:: Task details ::
Draw out every line with the word "Locate" from the listing below.

:: Study material ::
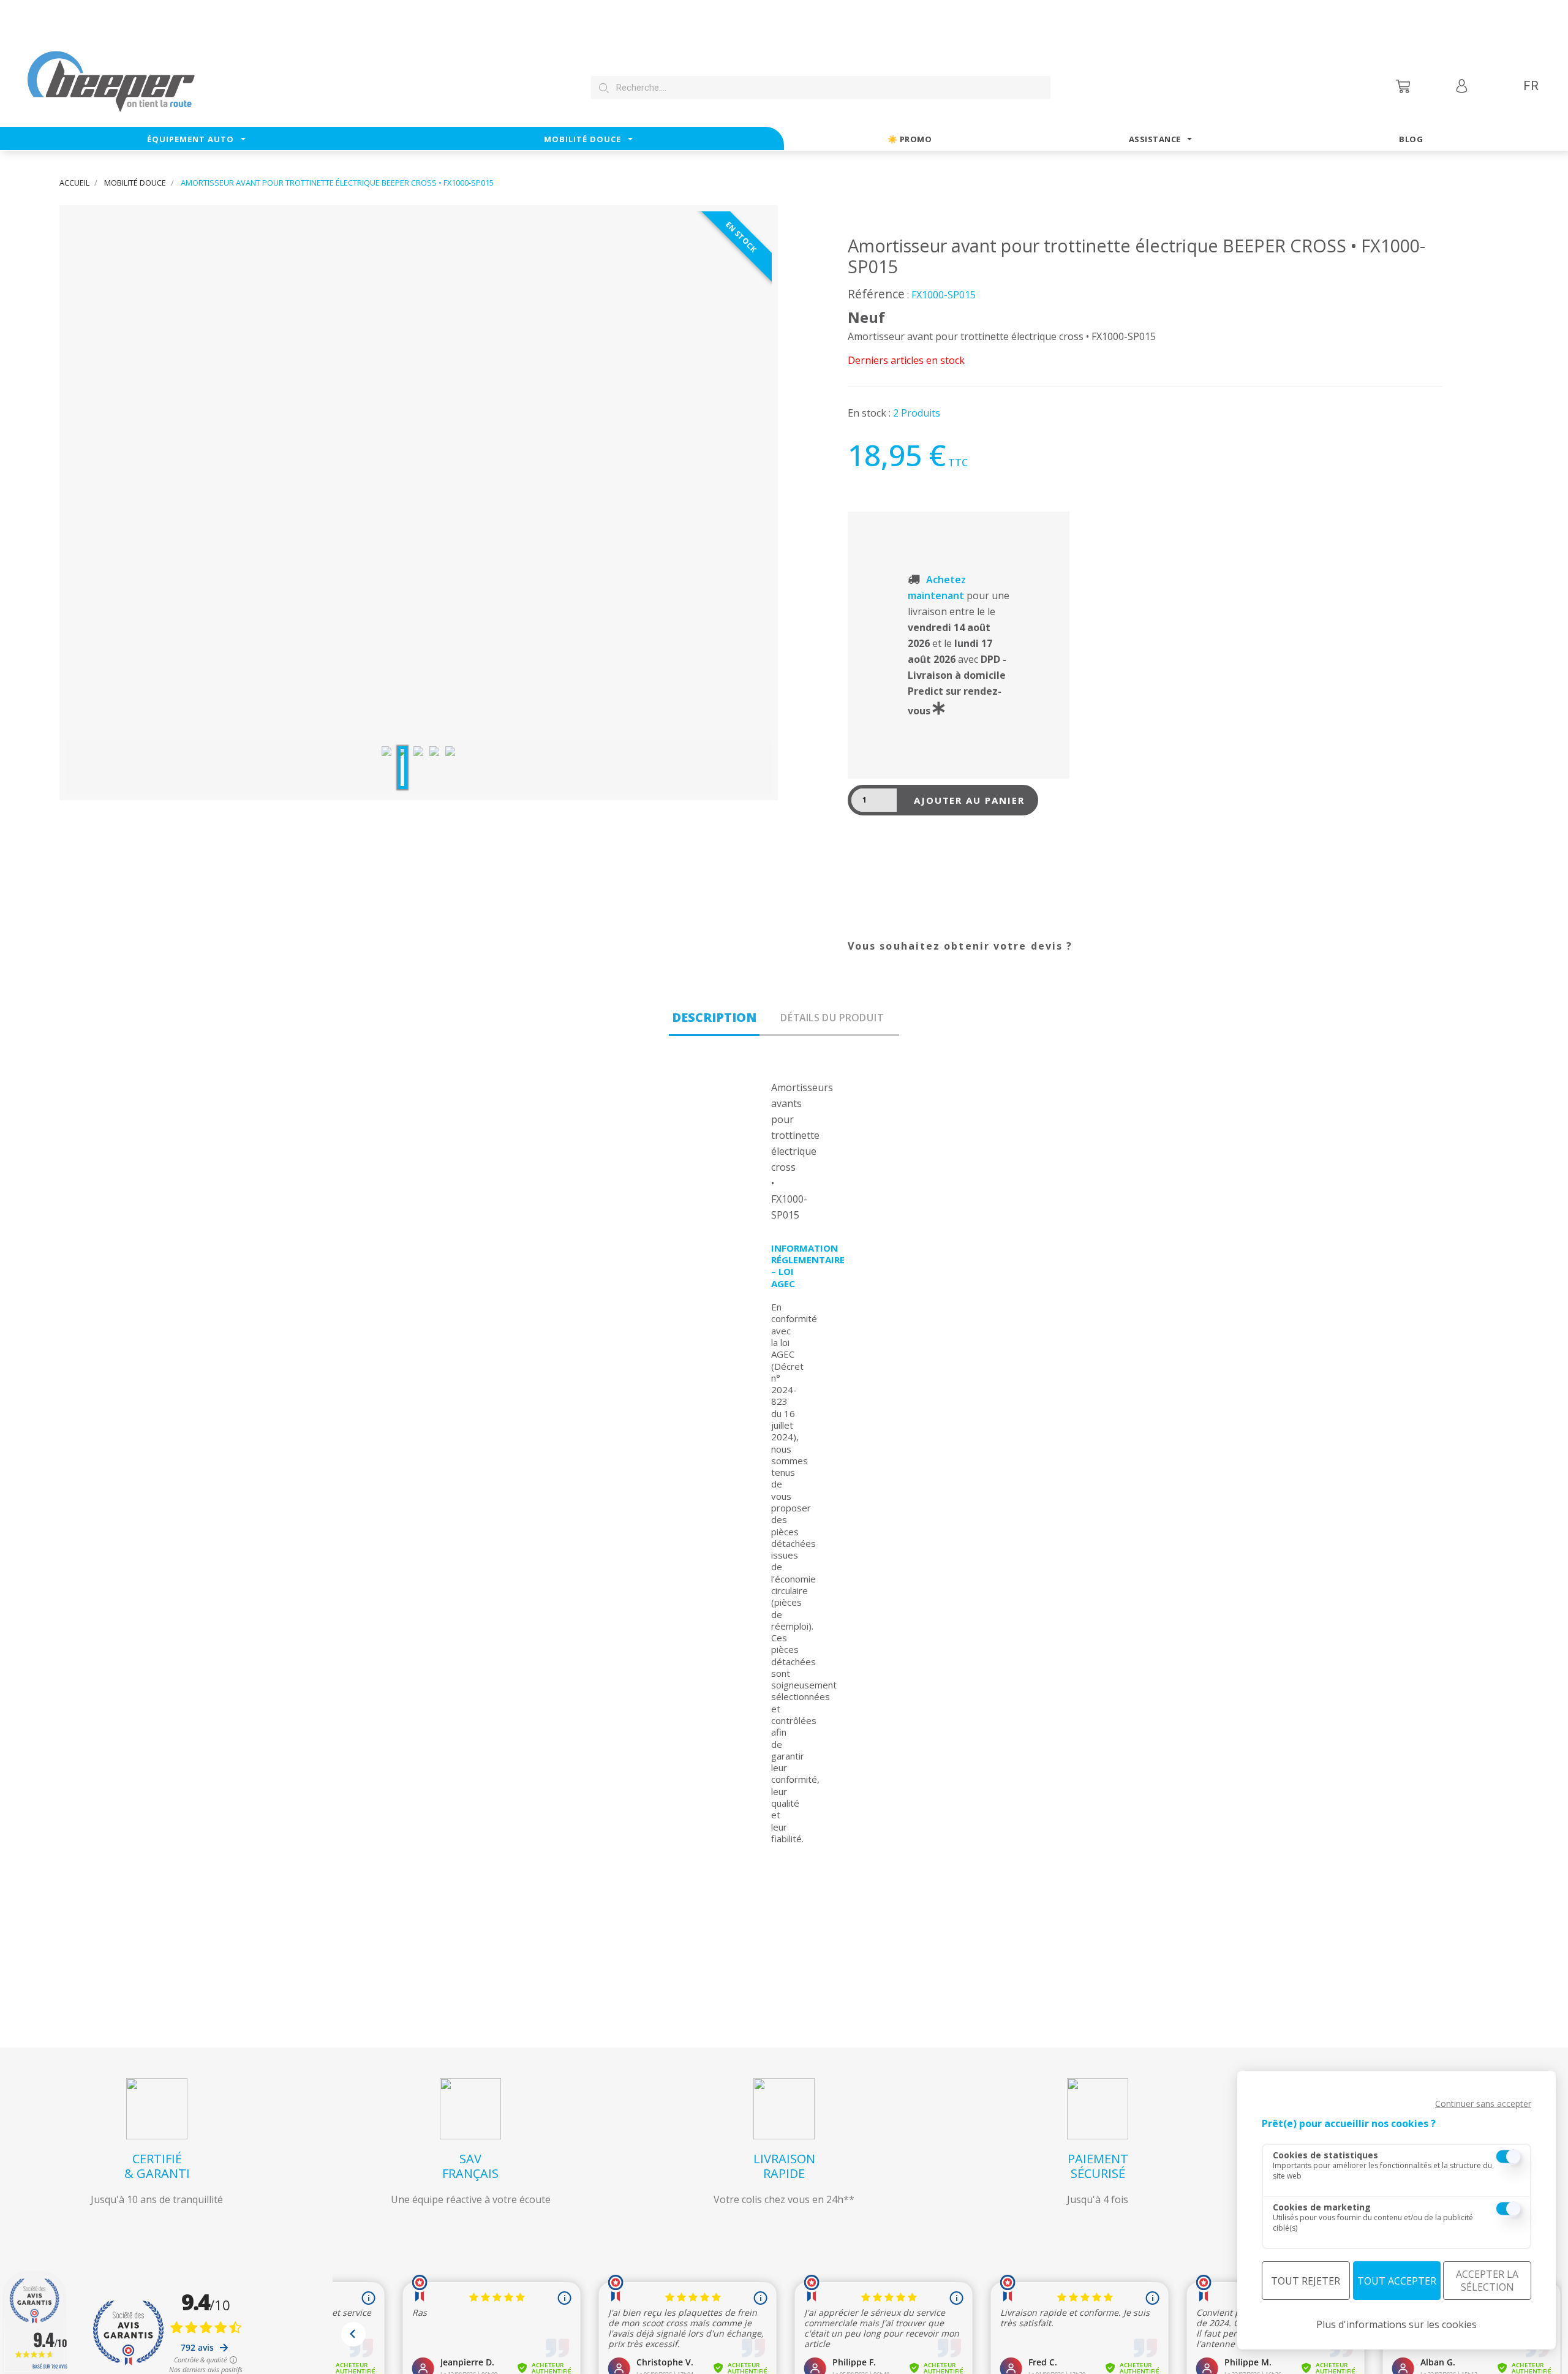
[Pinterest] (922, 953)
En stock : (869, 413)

* * *

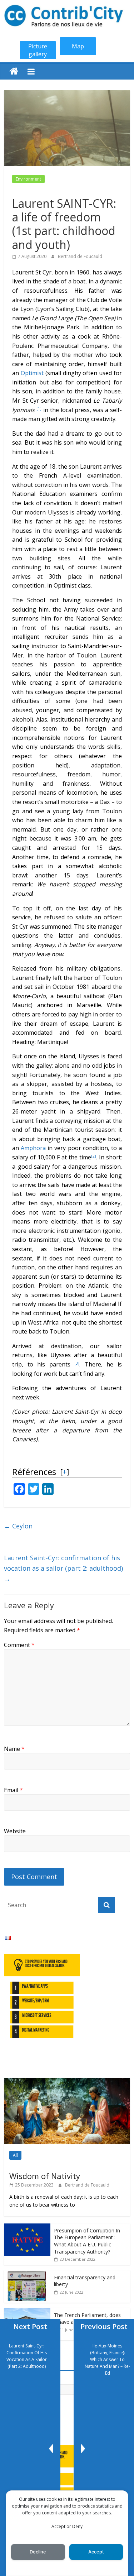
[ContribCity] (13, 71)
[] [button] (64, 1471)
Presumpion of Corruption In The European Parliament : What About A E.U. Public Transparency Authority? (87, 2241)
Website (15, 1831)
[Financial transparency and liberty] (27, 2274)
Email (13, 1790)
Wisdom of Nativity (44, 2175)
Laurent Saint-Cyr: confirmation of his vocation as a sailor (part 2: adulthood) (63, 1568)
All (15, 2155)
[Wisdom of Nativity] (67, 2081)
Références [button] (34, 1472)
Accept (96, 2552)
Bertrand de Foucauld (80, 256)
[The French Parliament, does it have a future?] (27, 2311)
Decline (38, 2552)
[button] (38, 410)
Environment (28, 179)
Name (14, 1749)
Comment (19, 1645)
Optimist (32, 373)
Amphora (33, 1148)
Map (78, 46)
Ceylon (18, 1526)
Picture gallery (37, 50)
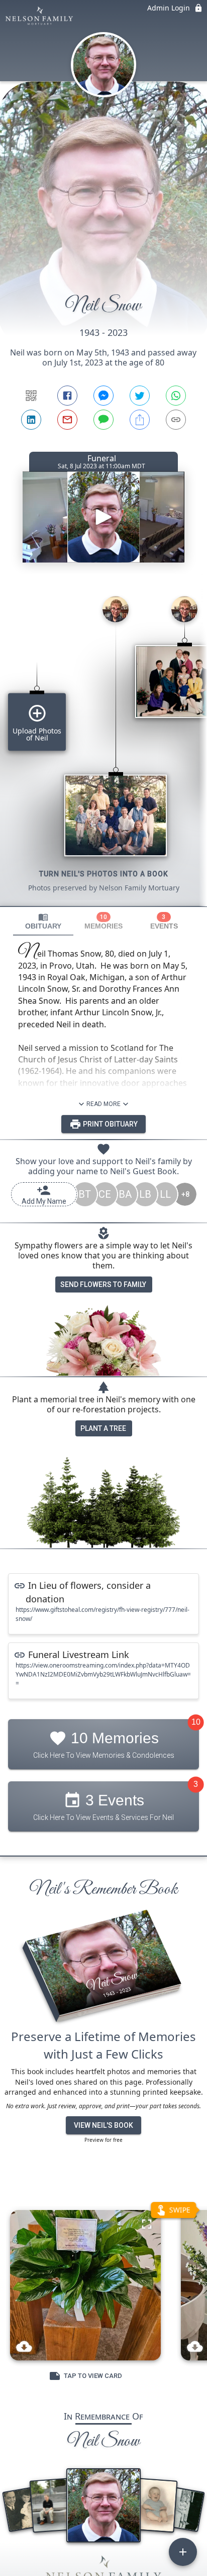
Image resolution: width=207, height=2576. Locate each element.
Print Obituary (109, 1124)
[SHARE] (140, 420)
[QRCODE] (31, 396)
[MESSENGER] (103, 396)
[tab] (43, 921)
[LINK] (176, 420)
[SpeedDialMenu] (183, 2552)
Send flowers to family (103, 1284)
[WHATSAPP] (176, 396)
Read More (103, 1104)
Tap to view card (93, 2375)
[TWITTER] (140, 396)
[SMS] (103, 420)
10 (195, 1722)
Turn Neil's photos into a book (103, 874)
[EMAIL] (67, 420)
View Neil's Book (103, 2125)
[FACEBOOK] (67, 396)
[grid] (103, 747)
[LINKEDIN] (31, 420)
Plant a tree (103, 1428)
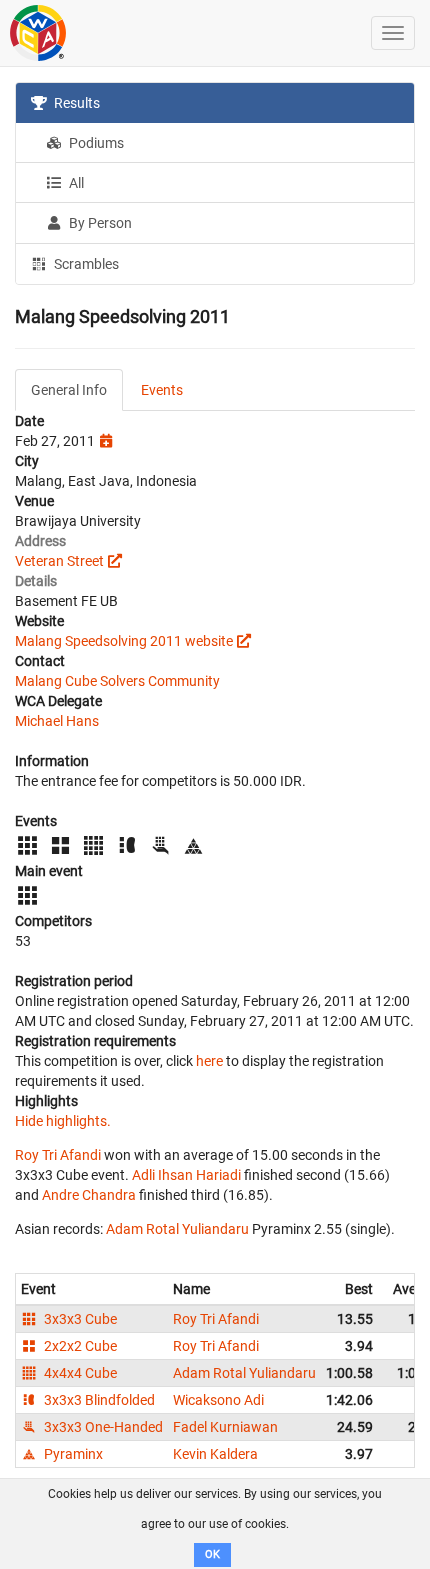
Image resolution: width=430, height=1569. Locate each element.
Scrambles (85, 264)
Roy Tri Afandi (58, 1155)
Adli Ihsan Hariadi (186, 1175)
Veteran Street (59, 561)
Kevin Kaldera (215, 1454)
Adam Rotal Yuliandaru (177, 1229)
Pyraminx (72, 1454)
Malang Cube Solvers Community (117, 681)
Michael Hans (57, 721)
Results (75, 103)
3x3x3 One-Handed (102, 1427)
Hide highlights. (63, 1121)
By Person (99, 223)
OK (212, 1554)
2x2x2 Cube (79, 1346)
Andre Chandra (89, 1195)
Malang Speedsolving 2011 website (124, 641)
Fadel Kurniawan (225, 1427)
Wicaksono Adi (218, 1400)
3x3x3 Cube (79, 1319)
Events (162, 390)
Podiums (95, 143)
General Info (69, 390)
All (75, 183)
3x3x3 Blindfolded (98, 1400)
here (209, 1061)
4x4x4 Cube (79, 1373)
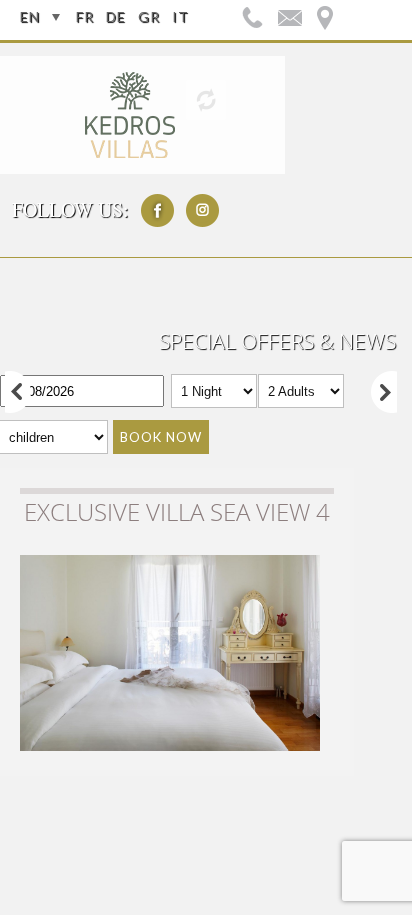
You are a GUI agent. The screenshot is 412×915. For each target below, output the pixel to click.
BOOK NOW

...

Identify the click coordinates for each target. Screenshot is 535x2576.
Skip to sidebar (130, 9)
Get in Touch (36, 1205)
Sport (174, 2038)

:: Result for this exercise ::
Image resolution: width=207, height=2576. Locate each element.
Image resolution: width=430, height=1569. Locate each element.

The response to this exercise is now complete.